While it doesn’t excuse AA’s actions (they should have provided more notice), the reality is that there is almost NO ONE who actually understands the rules on mileage accrual on partner airlines these days. And the number of people who make purchasing decisions based on these rules can probably fit in a telephone booth (if there still were telephone booths!).
Classic example: I bought one of those recent cheapo SAA fares to JNB. I’m a UA 1K, who’s been playing the mileage game for decades. I had absolutely no idea how many UA miles my ticket would earn when I bought it; I presumed it would be few (it is). I didn’t even know whether my elite status would earn me extra miles (it doesn’t). Heck, when you buy a ticket, it’s very difficult to even know what fare bucket your ticket is in (mine is actually in different buckets on different segments — I only found that out today when I tried to figure out why I could only get free seat assignments on certain flights).
So the reality is that almost no one is really being screwed by AA’s lack of notice. The few people who actually understood the old rules were probably shying away from booking post-July partner flights “for the miles” anyway. I’m sure 99%+ of the flying public will remain clueless about the whole topic.
@Kevin Birnbaum – you are incorrect, this change is driven on the American side
I wish people would do their homework before posting comments. If you don’t know then don’t post. Fewer miles and fewer upgrades means less free loaders in FC. The future of air travel is here now and it’s called you get what you pay for. Bottom line is if you want to sit in FC you are going to have to pay for it. The days of free upgrades and racking up miles from flying are pretty much gone.
@Mark. You are not quite correct.
Free upgrades still exist for Elites. I have been upgraded about 90% of the time as an EP on American this year and expect that to continue, at least domestically until my EP expires in 2/18. Moreover, I have not yet paid a baggage fee in my life.
When my EP runs out, I will dip into my stash of miles to continue to ride in better style for a while after that.

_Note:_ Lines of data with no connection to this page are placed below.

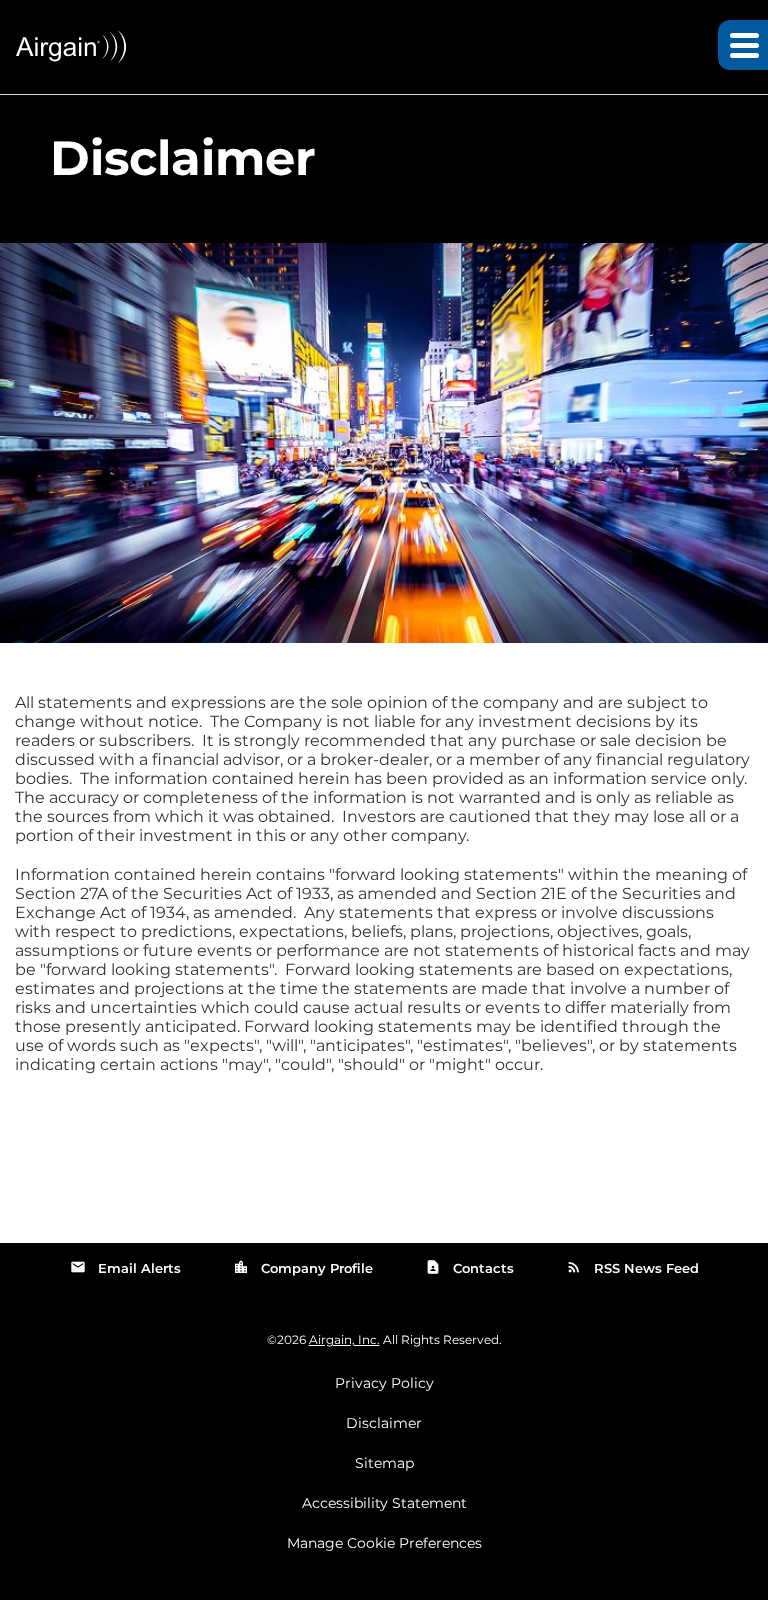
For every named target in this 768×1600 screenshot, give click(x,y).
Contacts (469, 1267)
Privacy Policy (384, 1383)
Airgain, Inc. (344, 1339)
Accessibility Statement (384, 1503)
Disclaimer (384, 1423)
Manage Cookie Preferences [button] (384, 1543)
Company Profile (303, 1267)
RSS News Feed (632, 1267)
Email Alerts (125, 1267)
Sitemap (384, 1463)
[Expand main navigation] (743, 45)
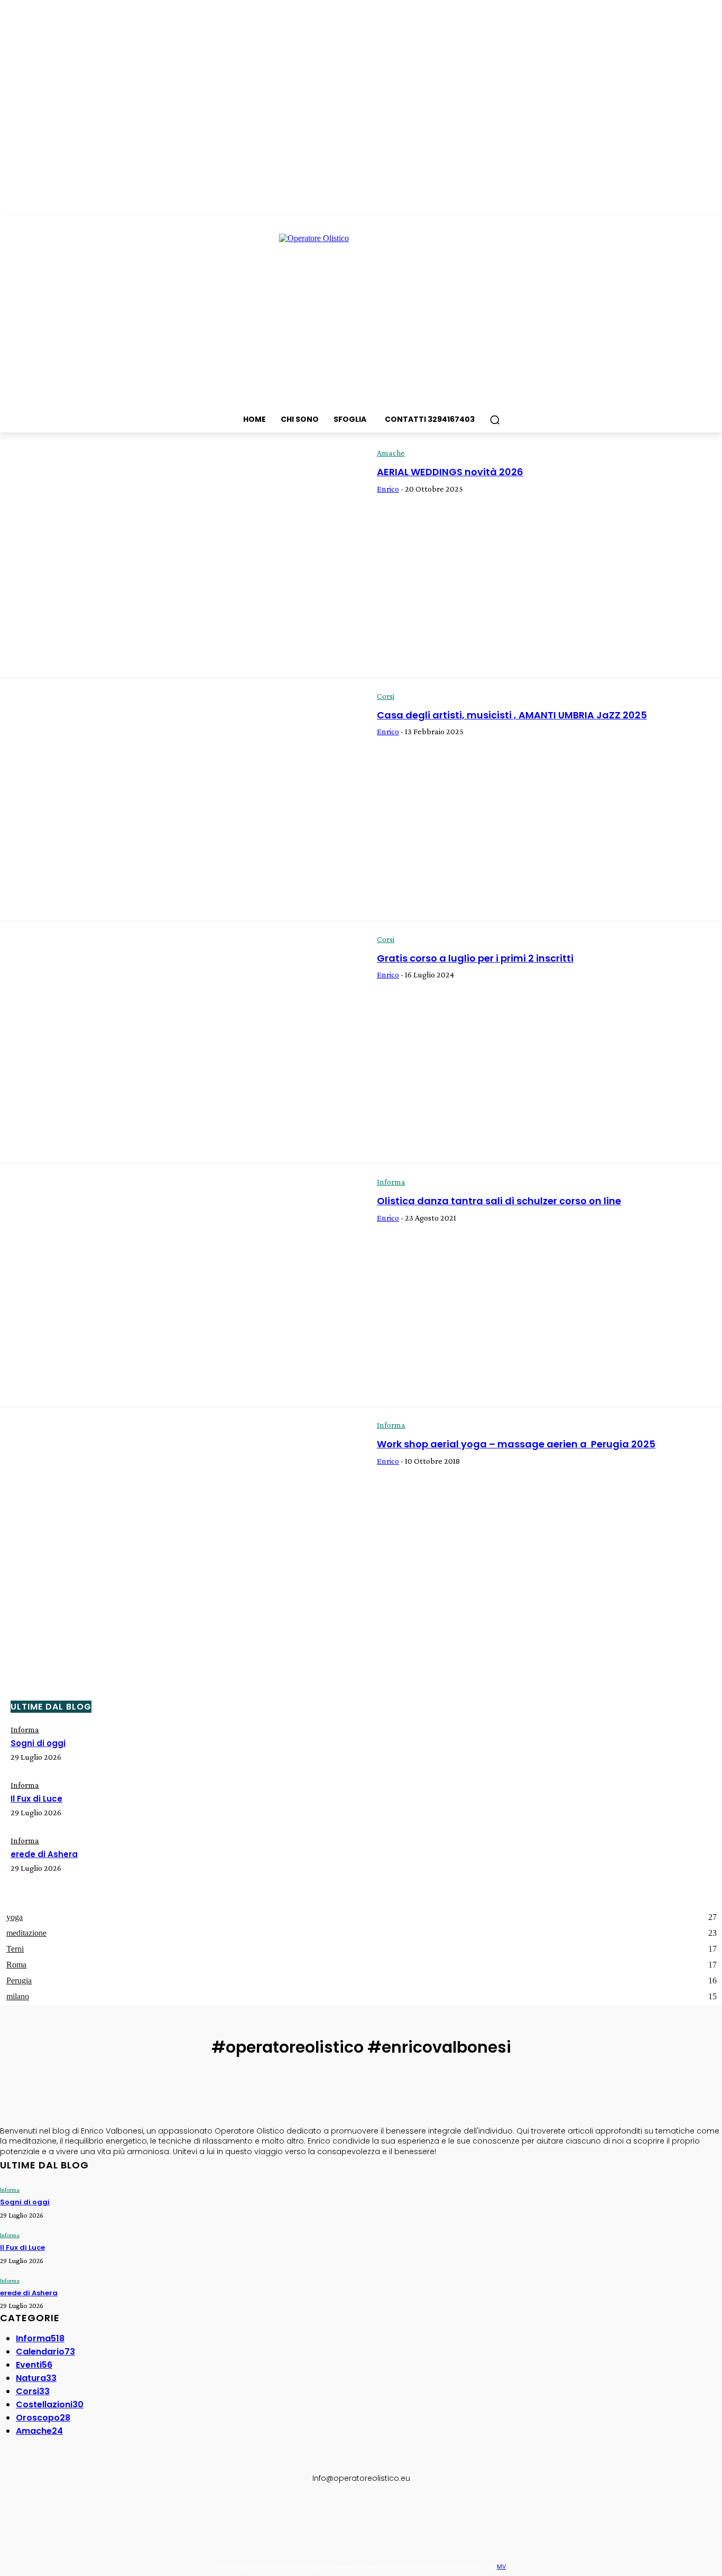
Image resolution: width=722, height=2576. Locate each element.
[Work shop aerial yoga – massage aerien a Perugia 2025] (180, 1528)
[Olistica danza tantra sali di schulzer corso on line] (180, 1285)
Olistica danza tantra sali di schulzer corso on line (499, 1200)
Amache (391, 452)
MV (501, 2566)
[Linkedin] (58, 2513)
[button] (494, 419)
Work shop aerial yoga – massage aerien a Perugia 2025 (516, 1444)
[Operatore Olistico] (361, 313)
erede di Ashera (44, 1854)
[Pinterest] (82, 2513)
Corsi (385, 695)
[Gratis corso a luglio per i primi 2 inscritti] (180, 1043)
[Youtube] (106, 2513)
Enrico (388, 488)
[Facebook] (9, 2513)
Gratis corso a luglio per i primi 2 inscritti (475, 958)
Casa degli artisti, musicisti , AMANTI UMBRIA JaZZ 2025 (512, 715)
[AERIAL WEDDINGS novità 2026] (180, 556)
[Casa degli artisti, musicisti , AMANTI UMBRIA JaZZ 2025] (180, 799)
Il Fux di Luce (36, 1798)
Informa (391, 1181)
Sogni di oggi (38, 1743)
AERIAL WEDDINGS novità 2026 (450, 471)
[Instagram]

After than, I suspect that the airlines are going to try to add revenues from selling miles. Since miles are less valuable, I suspect that the sales will get better and better. When my stash of miles runs out, I suspect to be able to buy low cost miles, which will turn into cheap ticket.
There will always be an angle, even for those like me that do not do their homework as you said.
@Kevin Birnbaum – you are obviously cabin crew, or related to someone who is, (“the flight attendants are here primarily to ensure your safety”) and couldn’t care less about customer loyalty or experience.
There is really no point to collect any any miles now in FFP for status, with the exception of Alaska Airline Miles. I will now fly the lowest fare and credit to AS, who’s with me here?